ニッポンのミソジニー/上野千鶴子

読んだもの記録です。せっかく読んでもほとんど記憶に残っていないことが多すぎて切ないのでメモ程度の記録を。

千鶴子節炸裂だった。

わりと家父長制が色濃く残る田舎の旧家の長男と結婚してしまい(しかも家業を継がないといけない。最悪だ)、ミソジニーを感じることが多いのでなんとなくこの本を手に取った。

ミソジニーとは、男性にとっては女性蔑視、女性にとっては自己嫌悪と非対称性がある概念。女性の生きづらさ全般はミソジニーと関係している。

前半は男性のホモソーシャルについて。「ホモソーシャルはミソジニーによって成り立ち、ホモフォビア(同性愛嫌悪)によって維持される」
男たちの連帯は、男になり損ねたもの(同性愛者)と女を排除し差別することで成り立つということ。男どうしワイワイ騒いで女を値踏みしゲイを馬鹿にするシーンは簡単に浮かぶし、なんとなく実体験として理解できる。

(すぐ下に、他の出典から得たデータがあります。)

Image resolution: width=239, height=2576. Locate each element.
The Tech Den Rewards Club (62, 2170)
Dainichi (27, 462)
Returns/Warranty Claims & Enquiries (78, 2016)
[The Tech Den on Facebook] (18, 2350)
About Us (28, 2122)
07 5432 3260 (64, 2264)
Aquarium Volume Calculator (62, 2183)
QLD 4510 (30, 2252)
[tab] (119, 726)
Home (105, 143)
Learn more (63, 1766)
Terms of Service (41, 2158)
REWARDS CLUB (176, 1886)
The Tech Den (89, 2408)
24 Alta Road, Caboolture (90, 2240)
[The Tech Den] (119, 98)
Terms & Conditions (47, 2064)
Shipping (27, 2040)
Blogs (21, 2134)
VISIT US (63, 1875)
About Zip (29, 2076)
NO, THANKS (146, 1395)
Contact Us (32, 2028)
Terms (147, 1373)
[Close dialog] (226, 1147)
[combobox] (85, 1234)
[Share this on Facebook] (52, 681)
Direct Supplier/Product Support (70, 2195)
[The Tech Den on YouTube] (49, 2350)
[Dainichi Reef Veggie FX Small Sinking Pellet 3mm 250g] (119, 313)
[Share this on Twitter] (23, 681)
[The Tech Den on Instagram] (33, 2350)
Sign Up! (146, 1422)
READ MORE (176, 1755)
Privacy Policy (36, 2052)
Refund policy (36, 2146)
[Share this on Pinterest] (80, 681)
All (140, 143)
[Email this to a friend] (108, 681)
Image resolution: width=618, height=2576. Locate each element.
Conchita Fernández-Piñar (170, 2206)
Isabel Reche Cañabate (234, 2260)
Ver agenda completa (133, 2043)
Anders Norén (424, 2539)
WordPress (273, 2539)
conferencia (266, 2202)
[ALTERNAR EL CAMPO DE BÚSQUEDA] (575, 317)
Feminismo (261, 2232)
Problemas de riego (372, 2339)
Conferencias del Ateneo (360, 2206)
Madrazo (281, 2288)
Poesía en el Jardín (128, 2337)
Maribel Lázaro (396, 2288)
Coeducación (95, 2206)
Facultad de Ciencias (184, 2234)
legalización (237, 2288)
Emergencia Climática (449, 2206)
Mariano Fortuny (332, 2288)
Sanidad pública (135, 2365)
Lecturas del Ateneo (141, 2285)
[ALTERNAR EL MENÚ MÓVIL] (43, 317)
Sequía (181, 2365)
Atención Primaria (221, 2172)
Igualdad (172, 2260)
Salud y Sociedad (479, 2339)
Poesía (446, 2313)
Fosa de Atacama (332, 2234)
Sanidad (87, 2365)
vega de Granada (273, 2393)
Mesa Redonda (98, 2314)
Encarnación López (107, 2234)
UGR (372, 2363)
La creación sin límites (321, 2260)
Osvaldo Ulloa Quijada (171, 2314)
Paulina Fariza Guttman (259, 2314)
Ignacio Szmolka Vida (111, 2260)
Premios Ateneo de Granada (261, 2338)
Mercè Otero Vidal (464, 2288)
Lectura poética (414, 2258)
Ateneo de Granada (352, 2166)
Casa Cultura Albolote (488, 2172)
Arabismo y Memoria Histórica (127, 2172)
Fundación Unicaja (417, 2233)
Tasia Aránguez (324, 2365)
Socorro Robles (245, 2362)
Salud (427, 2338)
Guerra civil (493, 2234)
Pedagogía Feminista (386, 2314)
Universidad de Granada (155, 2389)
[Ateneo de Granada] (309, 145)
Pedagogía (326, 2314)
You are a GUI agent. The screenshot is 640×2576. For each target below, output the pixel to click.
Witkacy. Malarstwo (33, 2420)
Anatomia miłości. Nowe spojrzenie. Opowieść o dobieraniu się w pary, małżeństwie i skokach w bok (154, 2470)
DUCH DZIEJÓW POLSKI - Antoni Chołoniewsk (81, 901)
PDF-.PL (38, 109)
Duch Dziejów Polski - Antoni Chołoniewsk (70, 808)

興味深かったのは、女がミソジニーを自己嫌悪として経験しないで済む方法は自分を女の例外として扱い自分以外の女を他者化することでミソジニーを転嫁すること、という点。

他者化の方法は2つ

•特権的なエリート女=男から名誉男性として扱われる、できる女になる戦略
•女と言うカテゴリーからドロップアウトすることで女としての値踏みから逃れるブスの戦略 

正直わたしは結婚するまではそこまで実体験としてミソジニーを感じることがなかった。前者よりの避け方をしていたように感じる。社会人になって、自分が料理の取り分けや空のグラスに飲み物を注ぐことを求められていることに気づいた。結婚してからはさらにそれが濃厚に。夫が家業を継ぐとなると妻がその「手伝い」をすることが求められる。家父長制は、自分の股から生まれた息子を自分を侮蔑すべく育て上げるシステムだって言ってた。切ない。自分の息子は絶対にフェミニストに育て上げる。

というわけで、10年前の本ではあるけれどなかなか読み応えがありました。